Today I’ll show you how to take your first steps with Red Sqirl.
This tutorial is based in this Docker image: https://hub.docker.com/r/redsqirl/cloudera/
I’m going to show you how start a basic ETL using Red Sqirl with a major trending topic in the moment. Pokemon Go
I just Googled and found a list of Pokemon: http://pokemondb.net/pokedex/all
and a list of all Pokemons inside the Pokemon Go game: http://www.pokemongodb.net/2016/05/pokemon-go-pokedex.html
I just copied the tables in these two cvs files. pokemon.cvs and pkemonGo.cvs – I’ve also removed the special characters and images.

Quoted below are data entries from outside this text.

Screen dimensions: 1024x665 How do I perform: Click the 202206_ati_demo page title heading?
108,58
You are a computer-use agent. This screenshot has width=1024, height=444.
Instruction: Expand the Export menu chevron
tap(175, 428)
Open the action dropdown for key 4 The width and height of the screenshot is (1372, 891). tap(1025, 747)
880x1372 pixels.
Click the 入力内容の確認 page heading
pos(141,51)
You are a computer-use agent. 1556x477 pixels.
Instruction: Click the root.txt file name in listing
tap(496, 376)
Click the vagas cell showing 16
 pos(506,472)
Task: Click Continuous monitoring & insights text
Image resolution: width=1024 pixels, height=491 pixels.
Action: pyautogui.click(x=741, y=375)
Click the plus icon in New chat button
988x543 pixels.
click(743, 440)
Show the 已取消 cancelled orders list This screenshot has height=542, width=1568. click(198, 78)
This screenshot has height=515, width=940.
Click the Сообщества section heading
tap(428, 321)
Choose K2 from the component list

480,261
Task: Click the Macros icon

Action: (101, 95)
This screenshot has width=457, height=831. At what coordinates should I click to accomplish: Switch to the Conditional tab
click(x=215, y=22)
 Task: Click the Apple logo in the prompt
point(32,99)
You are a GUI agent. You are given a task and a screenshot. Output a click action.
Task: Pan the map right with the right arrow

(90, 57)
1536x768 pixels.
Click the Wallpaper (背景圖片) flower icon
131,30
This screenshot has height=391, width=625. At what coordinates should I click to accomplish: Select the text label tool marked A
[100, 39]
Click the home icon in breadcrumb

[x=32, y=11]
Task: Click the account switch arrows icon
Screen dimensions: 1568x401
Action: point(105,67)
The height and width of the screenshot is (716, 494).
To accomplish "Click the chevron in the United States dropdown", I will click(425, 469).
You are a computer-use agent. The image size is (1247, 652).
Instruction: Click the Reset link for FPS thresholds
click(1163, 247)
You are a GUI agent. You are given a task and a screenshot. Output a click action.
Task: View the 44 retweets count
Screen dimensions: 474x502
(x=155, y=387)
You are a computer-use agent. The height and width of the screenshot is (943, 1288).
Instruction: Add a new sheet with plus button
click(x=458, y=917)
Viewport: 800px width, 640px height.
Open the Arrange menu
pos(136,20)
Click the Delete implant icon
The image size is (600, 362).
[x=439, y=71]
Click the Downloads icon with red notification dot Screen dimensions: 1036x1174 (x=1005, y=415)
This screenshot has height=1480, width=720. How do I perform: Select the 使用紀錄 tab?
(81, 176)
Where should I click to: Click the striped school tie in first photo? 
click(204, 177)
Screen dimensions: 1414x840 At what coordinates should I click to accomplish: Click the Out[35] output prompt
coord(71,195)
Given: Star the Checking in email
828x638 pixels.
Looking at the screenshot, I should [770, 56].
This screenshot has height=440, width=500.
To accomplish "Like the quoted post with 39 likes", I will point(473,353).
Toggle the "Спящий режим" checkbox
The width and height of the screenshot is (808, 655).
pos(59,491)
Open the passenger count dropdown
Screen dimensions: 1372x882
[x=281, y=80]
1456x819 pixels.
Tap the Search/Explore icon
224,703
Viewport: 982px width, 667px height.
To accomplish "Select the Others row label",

To start we are going to copy one file to docker and then copy this file to Hadoop.
sudo docker ps //this is going to show the imageID example (3d7ac2fccb23) sudo docker inspect 3d7ac2fccb23 sudo docker cp pokemon.csv 3d7ac2fccb23:/tmp
now you have the file inside the docker image.
Now on Red Sqirl click on Remote File System.
- Click the plus symbol to create a new ssh connection to a remote server.
- Host : localhost
- Port : (do not select)
- Password : Give your password (in this case is redsqirl)
- Save (check this if you want to save)
- now we are able to see the file.
- Click the plus symbol to create a new directory on hadoop file system and give it the name pokemon.mrtxt
- now drag and drop the file from Remote to HDFS
- now you can do the same to the other file.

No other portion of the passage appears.